Commenting on the acquisition, the chair of Brighton and Hove’s economic development and culture committee Cllr Alan Robins said: “Prince Regent’s piano has long been on a wish list of desirable assets for the Royal Pavilion and so we’re thrilled to be bringing it back to its rightful home.
“This is a once in a lifetime opportunity to acquire it for a public collection so we’re over the moon to have secured it for the benefit of the city and our visitors.
“The piano is playable but as it’s been dormant for 20 years will need some restoration. It would be amazing to be able to hear music of the period played on it.”
When the Royal Pavilion was sold to Brighton, Queen Victoria stripped it of its contents which were taken to other royal palaces. When it became clear that the Pavilion was not going to be demolished, Queen Victoria started returning fixtures and fittings. This process has continued under successive monarchs.

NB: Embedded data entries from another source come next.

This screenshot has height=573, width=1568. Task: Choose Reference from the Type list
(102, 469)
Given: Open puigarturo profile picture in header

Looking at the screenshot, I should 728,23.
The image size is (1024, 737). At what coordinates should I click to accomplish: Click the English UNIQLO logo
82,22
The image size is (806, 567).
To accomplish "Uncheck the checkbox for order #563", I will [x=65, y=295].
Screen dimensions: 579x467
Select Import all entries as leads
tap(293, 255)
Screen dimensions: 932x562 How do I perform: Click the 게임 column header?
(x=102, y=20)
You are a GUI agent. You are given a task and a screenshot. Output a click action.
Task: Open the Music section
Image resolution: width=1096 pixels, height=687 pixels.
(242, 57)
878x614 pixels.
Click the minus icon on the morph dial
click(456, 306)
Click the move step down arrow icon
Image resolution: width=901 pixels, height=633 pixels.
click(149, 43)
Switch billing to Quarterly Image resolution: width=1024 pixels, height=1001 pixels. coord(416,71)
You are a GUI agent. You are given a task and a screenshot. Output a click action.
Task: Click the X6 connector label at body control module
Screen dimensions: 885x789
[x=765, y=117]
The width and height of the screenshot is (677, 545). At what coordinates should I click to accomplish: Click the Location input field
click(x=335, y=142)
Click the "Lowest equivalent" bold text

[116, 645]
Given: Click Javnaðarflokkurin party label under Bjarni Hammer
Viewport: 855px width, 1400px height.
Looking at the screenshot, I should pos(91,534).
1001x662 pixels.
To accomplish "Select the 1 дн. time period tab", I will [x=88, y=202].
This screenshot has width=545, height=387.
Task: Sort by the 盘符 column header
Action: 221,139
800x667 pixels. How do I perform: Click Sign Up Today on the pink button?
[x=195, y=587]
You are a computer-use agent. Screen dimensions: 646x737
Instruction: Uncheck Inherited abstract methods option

The museum said occasionally items are acquired which have left the Royal Collection, either by gift or purchase. It is not known when the Tomkison piano left the Royal Collection, but the museum said it is possible it was sold or disposed of by Queen Victoria because there is some evidence it may have been at Windsor Castle in the 1840s.
The Royal Pavilion and Museums Foundation supported the purchase of King George IV’s only surviving grand piano at auction, using money from the Art Fund, Arts Council England/Victoria and Albert Museum Purchase Grant Fund, The Leche Trust and the Royal Pavilion Foundation.